Ce serait un euphémisme de dire que la décision belge de choisir le F-35 américain a été mal reçue par les partenaires français et allemands. En revanche, elle a été applaudie du côté néerlandais. Faut-il vraiment y voir une trahison de l’idéal européen comme l’évoquait la presse hexagonale ou une simple illustration de la diversité des intérêts des différents pays qui composent l’Europe@nbsp;?
Si la France tient à étendre au niveau européen son ambition d’indépendance face aux grandes puissances, cet esprit de souveraineté n’est pas une priorité chez ses partenaires. L’histoire des siècles récents a guéri l’Allemagne de ce type de revendication. Si elle s’offusque du choix belge c’est avant tout parce qu’il prive son industrie d’un marché auquel une préférence européenne aurait dû donner accès. Côté néerlandais en revanche, l’interopérabilité des forces aériennes est vu comme un gage d’économies à venir.
La souveraineté belge militaire, qui allait de pair avec sa neutralité, n’a apporté que des misères au pays.
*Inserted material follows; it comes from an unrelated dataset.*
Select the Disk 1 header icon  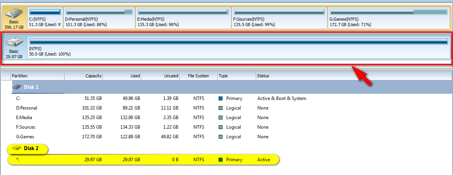point(17,87)
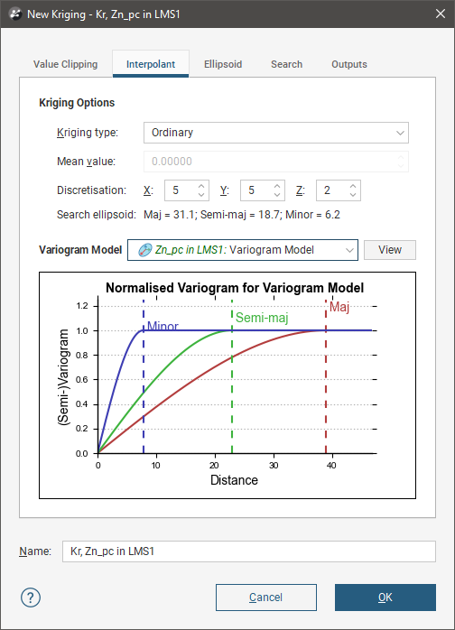Increase the X discretisation value
Image resolution: width=455 pixels, height=630 pixels.
[201, 186]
Il est donc naturel que ce pays divisé ménageât la chèvre et le chou en s’engageant sous le parapluie américain, pour éviter qu’il ne mette à exécution sa menace de se désengager, tout en offrant à des alliés géographiquement plus proches des compensations dans le domaine des blindés. Après tout, la France et l’Allemagne auront toujours la plus grande peine à s’éloigner géographiquement de la Belgique alors que la politique américaine peut réserver des surprises. À Bruxelles, un engagement atlantiste de quarante ans peut donc être vu comme une garantie.
Les tergiversations sur la préférence européenne sont aussi au cœur des difficultés du programme Ariane 6. Elles relèvent de la même incompréhension entre les partenaires sur le sens et les objectifs d’une solidarité européenne.